A la fin de son enquête, la Commission a conclu que ces exonérations de l’impôt des sociétés accordées par la Belgique et la France à leurs ports octroyaient à ceux-ci un avantage sélectif qui faussait la concurrence entre les Etats membres et dès lors constituaient une aide incompatible.

Les régimes nationaux accordant ces exemptions existaient déjà au moment de l’accession de la France et de la Belgique à la Communauté européenne en 1958. Dès lors, ces mesures sont considérées comme des aides existantes et la Commission ne peut qu’imposer de modifications pour l’avenir. Les bénéficiaires de ces exemptions ne sont donc pas contraints de rembourser les aides dont ils ont bénéficié par le passé.

Les autorités belges et françaises doivent modifier, avant fin 2017, leur législation afin d’inclure les gestionnaires d’infrastructures portuaires dans le champ des régimes généraux d’imposition des sociétés.

La Belgique et la France de même que les ports concernés peuvent attaquer la validité de cette décision devant le Tribunal de l’UE.

Une procédure similaire avait été lancée contre les Pays-Bas. En janvier 2016, la Commission européenne a adopté une décision selon laquelle les exemptions de l’impôt des sociétés accordées aux ports maritimes néerlandais constituaient des aides d’Etat incompatibles et a demandé aux Pays-Bas de soumettre ces ports à l’impôt des sociétés à partir du 1er janvier 2017. Cette décision s’incrivait dans une procédure initiale plus étendue mettant en cause un régime fiscal néerlandais spécifique aux entreprises publiques.

Relevons que le port de Groningen a attaqué en mai 2016 la légalité de la décision de la Commission dans l’affaire néerlandaise devant le Tribunal de l’UE pour violation des objectifs poursuivis par la règlementation sur les aides d’État, des principes généraux du droit de l’Union européenne et en particulier du principe d’égalité, de l’exigence de préparation minutieuse des décisions et de l’interdiction de l’arbitraire, ainsi que du principe de motivation.

Selon le port de Groningen, les ports maritimes publics néerlandais ne sont pas en concurrence avec des entreprises privées néerlandaises, mais avec les ports maritimes français, belges et allemands situés entre Hambourg et Le Havre, c’est-à-dire sur la Northern Range.

Dans sa requête d’annulation, il relève que ces concurrents européens perçoivent diverses formes d’aides d’État au détriment des ports maritimes publics néerlandais.
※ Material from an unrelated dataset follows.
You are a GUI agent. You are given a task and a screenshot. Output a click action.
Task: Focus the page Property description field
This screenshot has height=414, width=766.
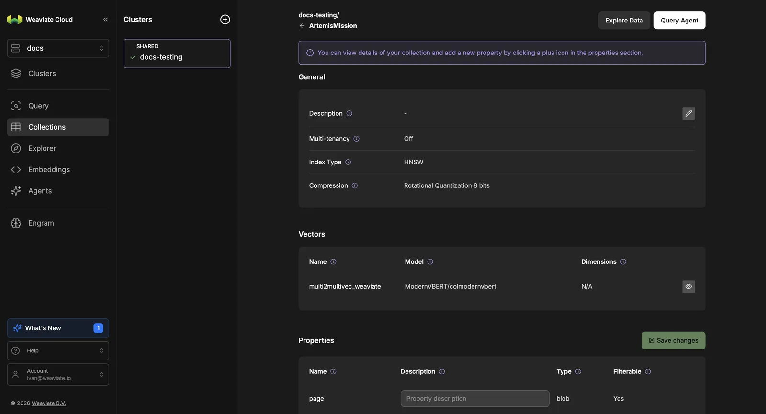click(x=474, y=398)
La décision du 17 juillet 2017 relative aux exemptions fiscales accordées aux ports belges et français s’inscrit dans la priorité de la Commissaire à la concurrence en matière d’aides d’Etat : les avantages fiscaux sélectifs accordés aux entreprises. Rappelons également que les ports qui n’étaient pas visés par les règles en matière d’aides d’Etat jusqu’à récemment sont maintenant clairement soumis à ces contraintes. Dans une optique de simplification admisnitrative, le Règlement européen d’exemption du 14 juin 2017 couvre dorénavant les aides à l’investissement accordées aux ports, ce qui permet d’éviter la notification de ces aides à la Commission mais sa portée est assez limitée.

Finalement, cette décision est également un signal clair aux Etats membres qui appliquent des régimes fiscaux particuliers aux entités publiques ayant des activités économiques telles qu’en Belgique, dans certains cas, les Intercommunales.